PCI Compliance Company shall not connect to or utilize any computer network or systems of the Aviation Authority, including, without limitation, for transmission of credit card payments. Company shall be solely responsible for providing and maintaining its own computer networks and systems and shall ensure its system ensure its system used to collect, process, store or transmit credit card or customer credit card and/or personal information is compliant with all applicable Payment Card Industry (“PCI”) Data Security Standard (“DSS”).
1. Company shall, within 5 days, notify the Aviation Authority of any security malfunction or breach, intrusion or unauthorized access to cardholder or other customer data, and shall comply with all then applicable PCI requirements.
2. Company, in addition to notifying the Aviation Authority and satisfying the PCI requirements, will immediately take the remedial actions available under the circumstances and provide the Aviation Authority with an explanation of the cause of the breach or intrusion and the proposed remediation plan.

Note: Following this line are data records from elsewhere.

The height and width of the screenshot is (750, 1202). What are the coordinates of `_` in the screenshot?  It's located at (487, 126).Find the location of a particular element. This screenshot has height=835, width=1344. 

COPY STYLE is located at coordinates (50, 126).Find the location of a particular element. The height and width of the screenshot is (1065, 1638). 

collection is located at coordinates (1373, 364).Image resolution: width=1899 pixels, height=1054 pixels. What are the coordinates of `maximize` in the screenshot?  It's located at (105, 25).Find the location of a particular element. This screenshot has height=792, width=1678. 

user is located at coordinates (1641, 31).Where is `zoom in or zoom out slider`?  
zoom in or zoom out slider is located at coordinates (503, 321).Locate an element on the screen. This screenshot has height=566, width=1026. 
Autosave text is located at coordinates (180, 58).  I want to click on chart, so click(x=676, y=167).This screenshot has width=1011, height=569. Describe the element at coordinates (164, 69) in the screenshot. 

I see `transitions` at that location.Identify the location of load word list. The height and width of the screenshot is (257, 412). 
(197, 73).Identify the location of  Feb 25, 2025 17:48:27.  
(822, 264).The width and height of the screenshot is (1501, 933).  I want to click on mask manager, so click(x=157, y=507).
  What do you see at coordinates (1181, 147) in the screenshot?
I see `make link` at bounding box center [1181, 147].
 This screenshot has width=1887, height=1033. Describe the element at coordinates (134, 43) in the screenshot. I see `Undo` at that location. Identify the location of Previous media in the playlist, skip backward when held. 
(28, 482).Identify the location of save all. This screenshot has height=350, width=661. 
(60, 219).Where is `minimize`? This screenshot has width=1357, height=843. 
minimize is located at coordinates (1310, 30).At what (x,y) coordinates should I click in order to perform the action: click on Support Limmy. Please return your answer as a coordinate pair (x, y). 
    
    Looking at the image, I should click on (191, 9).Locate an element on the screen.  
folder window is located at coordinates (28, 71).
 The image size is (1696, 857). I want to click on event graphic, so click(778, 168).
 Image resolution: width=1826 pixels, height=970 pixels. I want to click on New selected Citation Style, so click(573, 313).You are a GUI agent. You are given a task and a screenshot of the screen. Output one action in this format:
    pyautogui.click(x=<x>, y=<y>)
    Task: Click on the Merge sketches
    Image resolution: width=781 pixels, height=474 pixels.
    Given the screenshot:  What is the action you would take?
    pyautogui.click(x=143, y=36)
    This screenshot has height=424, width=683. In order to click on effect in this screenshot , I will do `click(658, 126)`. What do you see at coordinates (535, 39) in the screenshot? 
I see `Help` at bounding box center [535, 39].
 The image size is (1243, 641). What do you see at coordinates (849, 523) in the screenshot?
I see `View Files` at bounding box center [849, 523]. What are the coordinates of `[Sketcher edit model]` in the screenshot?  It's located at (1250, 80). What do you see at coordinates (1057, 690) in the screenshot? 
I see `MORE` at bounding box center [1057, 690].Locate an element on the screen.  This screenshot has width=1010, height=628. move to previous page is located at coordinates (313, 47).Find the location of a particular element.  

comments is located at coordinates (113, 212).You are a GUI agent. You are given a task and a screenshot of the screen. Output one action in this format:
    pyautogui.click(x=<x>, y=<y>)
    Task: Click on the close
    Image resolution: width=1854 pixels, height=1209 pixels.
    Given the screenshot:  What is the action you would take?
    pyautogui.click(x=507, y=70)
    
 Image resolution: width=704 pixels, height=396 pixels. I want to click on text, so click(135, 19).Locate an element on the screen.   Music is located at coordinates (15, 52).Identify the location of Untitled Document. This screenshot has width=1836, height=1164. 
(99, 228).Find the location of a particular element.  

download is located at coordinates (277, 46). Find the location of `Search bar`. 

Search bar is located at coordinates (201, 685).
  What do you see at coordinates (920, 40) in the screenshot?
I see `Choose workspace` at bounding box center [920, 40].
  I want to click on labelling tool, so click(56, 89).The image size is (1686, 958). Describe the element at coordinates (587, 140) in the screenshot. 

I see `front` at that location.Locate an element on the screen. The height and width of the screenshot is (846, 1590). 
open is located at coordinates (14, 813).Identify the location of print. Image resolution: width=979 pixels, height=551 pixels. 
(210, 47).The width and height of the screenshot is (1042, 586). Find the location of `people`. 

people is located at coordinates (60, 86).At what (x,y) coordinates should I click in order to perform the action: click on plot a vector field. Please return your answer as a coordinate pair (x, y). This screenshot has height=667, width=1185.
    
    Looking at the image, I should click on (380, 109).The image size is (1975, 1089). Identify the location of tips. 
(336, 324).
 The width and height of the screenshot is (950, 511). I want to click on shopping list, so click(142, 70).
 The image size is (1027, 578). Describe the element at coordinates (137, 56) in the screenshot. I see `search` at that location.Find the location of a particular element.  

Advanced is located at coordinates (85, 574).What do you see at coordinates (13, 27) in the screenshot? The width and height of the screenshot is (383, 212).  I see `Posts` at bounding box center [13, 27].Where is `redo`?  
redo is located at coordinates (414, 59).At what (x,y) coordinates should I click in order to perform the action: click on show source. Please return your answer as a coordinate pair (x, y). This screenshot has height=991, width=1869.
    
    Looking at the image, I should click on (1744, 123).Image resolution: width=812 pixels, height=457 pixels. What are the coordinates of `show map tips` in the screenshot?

Company will notify the Aviation Authority promptly if it learns that it is no longer PCI DSS compliant and will immediately provide the Aviation Authority with a report on steps being taken to remediate the non-compliance status and provide evidence of compliance once PCI DSS compliance is achieved.
3. Company, its successor’s and assigns, will continue to comply with all provisions of this Agreement relating to accidents, incidents, damages and remedial requirements after the termination of this Agreement.
4. Company shall ensure strict compliance with PCI DSS for each credit card transaction and acknowledges responsibility for the security of cardholder data. Company will create and maintain reasonable detailed, complete and accurate documentation describing the systems, processes, network segments, security controls and dataflow used to receive, process transmit store and secure Customer’s cardholder data. Such documentation shall conform to the most current version of PCI DSS.
5. Company must maintain PCI Certification as a bankcard merchant at the Airport. Company is responsible, at Company’s own expense, to contract and pay for all quarterly, annual or other required assessments, remediation activities related to processes within Concessionaire’s control, analysis or certification processes necessary to maintain PCI certification as a bankcard merchant.
6. PCI DSS - Company shall make available on the Premises, within 24 hours upon request by the Aviation Authority, such documentation, policies, procedures, reports, logs, configuration standards and settings and all other documentation necessary for the Aviation Authority to validate Company’s compliance with PCI DSS as well as make available to the individuals responsible for implementing, maintaining and monitoring those system components and processes. Requested logs must be made available to the Aviation Authority in electronic format compatible with computers used by the Aviation Authority.
7. Evidence of PCI DSS Compliance – Company agrees to supply their PCI DSS compliance status and evidence of its most recent validation of compliance upon execution of the Contract. Company must supply to the Aviation Authority evidence of validation of compliance at least annually to be delivered along with the Annual Certification of Fees in accordance with Article 5.C. of this Agreement.